Huberty thinks the iPhone 12 was Apple’s most successful product launch in the past five years. She forecasts 78 million iPhones shipped in the quarter at an average selling price of $825, delivering 14% revenue growth to $63.9 billion—twice the growth rate the Street consensus currently projects for iPhone revenue. And she expects the momentum in iPhones to continue into 2021. She notes that Apple’s Taiwanese supply-chain partners had have three consecutive months of accelerating year-over-year sales growth, which she thinks signals strong iPhone sales in the coming quarters.

D.A. Davidson analyst Tom Forte also repeated his Buy rating on the stock, noting that the stock looks “delicious,” though it has pushed past his $133 price target. (He says his target is “under review” pending next week’s earnings report.) Forte also has estimates above consensus for the quarter—he sees $106.2 billion in sales, with profits of $1.52 a share. “We believe Apple’s first lineup of smartphones on 5G networks are better positioned than investors completely appreciate,” he writes in a research note.

Monness Crespi Hardt analyst Brian White also repeats his Buy rating, while maintaining his $144 target price. White’s estimates call for $105.3 billion in sales and profits of $1.47 a share. “The strength and linearity of this economic recovery remains a wildcard; however, we believe Apple’s strong balance sheet, iconic brand, rapidly growing services business, pipeline of innovations and hardline stance on personal privacy will allow the company to emerge from this crisis stronger,” he writes.

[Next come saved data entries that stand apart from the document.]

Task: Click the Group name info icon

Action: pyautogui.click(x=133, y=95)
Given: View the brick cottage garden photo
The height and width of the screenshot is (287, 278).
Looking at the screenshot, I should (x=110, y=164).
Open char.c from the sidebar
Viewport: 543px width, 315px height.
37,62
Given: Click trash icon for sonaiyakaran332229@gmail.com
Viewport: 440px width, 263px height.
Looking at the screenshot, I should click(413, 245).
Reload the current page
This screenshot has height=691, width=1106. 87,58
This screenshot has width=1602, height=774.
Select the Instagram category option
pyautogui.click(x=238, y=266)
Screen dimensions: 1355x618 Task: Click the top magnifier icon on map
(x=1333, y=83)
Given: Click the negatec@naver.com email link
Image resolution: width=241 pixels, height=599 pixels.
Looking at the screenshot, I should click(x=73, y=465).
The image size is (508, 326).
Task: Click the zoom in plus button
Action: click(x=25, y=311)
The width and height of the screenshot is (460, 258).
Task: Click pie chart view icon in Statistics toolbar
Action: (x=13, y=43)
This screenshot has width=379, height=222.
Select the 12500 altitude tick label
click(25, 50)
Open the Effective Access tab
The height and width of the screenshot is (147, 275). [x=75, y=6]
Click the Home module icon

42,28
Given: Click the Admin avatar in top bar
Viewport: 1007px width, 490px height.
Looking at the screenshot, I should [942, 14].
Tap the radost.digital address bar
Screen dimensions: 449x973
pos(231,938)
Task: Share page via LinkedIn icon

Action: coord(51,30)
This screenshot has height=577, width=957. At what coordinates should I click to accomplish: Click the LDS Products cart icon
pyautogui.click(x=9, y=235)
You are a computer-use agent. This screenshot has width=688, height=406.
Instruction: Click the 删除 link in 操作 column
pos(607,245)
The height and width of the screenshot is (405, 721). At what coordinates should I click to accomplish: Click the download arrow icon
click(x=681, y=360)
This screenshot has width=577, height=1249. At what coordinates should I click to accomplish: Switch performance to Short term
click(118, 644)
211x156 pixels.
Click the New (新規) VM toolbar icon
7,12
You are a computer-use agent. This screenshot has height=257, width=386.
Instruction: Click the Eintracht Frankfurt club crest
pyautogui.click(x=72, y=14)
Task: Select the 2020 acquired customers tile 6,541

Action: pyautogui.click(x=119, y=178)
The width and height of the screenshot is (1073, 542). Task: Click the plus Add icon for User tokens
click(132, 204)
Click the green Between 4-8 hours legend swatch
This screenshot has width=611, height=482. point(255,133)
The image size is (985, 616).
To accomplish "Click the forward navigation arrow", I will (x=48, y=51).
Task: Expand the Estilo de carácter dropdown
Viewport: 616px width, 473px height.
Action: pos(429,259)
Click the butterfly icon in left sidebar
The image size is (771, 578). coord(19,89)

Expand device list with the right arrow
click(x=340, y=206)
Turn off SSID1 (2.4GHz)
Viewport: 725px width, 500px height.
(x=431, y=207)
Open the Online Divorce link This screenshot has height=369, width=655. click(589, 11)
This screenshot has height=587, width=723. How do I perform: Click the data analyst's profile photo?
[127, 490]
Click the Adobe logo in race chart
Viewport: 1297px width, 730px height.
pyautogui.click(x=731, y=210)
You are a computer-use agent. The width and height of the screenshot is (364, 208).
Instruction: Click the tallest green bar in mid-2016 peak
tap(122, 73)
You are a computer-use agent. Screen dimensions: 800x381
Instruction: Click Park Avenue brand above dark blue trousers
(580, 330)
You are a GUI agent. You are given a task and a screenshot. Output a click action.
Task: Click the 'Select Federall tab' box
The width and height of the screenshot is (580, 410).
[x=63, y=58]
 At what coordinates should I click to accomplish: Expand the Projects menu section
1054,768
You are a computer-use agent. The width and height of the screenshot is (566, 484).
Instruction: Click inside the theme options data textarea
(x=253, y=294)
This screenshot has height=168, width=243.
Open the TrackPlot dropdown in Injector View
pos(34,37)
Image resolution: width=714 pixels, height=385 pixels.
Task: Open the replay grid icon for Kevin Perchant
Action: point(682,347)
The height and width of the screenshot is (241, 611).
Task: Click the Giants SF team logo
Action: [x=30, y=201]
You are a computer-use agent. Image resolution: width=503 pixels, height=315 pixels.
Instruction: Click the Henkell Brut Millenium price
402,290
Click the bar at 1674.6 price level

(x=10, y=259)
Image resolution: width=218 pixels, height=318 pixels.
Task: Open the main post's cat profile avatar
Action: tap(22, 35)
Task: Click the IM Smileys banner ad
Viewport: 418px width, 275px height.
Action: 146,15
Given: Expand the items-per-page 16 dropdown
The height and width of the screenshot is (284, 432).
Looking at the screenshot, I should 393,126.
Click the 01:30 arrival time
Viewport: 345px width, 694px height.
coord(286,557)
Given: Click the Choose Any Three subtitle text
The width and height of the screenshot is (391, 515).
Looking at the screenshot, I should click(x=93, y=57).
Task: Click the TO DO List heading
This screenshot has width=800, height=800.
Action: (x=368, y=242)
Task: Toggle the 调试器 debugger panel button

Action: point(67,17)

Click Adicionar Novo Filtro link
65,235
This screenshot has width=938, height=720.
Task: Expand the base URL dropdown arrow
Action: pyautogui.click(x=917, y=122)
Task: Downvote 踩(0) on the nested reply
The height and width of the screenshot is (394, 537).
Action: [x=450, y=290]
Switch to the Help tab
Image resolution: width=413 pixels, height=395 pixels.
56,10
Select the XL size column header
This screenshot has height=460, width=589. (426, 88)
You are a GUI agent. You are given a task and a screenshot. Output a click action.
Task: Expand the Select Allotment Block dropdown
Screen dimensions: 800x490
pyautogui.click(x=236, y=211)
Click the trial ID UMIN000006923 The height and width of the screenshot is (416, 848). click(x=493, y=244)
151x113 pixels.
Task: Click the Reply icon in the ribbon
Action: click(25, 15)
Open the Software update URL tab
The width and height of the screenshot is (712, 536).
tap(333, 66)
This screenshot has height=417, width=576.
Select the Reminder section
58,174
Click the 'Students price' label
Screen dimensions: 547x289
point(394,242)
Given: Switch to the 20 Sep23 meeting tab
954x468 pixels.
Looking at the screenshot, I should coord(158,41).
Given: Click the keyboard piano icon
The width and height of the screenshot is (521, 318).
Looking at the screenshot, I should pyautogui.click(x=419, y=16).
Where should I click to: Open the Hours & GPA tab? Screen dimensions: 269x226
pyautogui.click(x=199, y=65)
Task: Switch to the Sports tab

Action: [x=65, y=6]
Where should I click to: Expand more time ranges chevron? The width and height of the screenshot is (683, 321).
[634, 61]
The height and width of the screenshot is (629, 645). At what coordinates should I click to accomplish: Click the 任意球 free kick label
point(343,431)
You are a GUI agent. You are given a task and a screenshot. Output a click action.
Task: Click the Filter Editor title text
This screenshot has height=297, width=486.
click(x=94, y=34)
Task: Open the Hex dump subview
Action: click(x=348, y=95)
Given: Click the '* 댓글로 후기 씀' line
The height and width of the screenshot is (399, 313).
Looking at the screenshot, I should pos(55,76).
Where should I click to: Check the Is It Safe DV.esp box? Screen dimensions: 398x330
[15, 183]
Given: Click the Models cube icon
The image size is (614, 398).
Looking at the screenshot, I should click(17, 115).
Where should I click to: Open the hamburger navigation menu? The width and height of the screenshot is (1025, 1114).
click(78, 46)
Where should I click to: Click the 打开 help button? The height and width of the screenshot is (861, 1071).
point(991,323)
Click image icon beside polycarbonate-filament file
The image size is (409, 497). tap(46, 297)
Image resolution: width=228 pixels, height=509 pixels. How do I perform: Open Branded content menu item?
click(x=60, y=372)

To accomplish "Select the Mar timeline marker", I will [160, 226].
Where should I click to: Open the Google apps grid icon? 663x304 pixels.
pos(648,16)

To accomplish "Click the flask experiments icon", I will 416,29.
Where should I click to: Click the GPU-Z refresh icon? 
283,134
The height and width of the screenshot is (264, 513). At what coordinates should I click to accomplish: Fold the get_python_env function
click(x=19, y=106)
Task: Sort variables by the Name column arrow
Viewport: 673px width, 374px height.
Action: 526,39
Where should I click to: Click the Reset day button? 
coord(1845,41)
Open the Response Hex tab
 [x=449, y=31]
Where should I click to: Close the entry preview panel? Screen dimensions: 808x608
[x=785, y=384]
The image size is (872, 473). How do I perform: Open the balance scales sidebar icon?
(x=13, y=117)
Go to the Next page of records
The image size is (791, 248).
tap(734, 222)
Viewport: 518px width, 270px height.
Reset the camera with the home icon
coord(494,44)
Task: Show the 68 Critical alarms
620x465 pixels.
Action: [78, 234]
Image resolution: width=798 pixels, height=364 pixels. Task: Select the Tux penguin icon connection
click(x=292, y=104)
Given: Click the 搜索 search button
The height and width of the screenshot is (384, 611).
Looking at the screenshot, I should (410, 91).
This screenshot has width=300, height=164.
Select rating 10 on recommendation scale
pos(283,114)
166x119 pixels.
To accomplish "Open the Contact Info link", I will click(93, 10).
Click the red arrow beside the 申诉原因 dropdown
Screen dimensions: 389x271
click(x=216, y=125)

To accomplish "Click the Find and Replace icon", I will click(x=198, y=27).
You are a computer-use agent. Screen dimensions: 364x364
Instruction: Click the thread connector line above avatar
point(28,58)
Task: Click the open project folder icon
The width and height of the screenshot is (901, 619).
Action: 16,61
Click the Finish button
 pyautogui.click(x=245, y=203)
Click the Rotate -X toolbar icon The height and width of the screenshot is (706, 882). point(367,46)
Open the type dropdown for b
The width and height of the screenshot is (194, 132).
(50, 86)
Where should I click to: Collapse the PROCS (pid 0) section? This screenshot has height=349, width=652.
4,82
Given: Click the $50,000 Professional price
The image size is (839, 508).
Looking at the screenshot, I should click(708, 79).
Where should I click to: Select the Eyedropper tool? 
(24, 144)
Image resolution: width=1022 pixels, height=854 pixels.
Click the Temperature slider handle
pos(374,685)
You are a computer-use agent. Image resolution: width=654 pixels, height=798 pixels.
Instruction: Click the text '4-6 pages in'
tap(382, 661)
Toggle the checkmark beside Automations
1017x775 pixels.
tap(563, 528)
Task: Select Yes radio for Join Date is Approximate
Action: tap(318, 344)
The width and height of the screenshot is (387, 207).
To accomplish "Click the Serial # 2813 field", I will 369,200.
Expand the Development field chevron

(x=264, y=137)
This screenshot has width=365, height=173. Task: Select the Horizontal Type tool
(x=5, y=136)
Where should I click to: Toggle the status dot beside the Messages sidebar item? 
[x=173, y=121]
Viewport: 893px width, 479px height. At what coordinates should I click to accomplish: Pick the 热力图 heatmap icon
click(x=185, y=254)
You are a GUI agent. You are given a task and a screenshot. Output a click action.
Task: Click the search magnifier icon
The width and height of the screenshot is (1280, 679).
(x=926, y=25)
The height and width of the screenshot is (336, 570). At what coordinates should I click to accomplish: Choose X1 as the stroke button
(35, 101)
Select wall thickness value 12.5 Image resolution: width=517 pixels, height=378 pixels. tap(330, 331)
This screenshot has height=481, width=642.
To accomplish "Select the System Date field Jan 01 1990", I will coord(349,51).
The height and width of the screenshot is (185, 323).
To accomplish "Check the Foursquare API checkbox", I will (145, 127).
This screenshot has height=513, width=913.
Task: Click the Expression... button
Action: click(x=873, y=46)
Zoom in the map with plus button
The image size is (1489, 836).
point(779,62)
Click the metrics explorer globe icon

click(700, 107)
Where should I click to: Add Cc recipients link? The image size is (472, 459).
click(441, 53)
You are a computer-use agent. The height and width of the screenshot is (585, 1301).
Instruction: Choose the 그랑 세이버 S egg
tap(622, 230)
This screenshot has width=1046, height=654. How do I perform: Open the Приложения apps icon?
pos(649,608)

Apple shares are up 3.1%, at $136.10, in recent trading. The stock is up more than 6% in the first two days of the Biden Administration, increasing its market cap over that short period by $133 billion. The stock sits a hair below its all-time closing high of $136.69, reached on Dec. 28, 2020, as well its record intraday peak of $138.79, which it touched on Dec. 29. Apple shares have a market valuation of $2.278 trillion, and Apple remains the world’s most valuable company.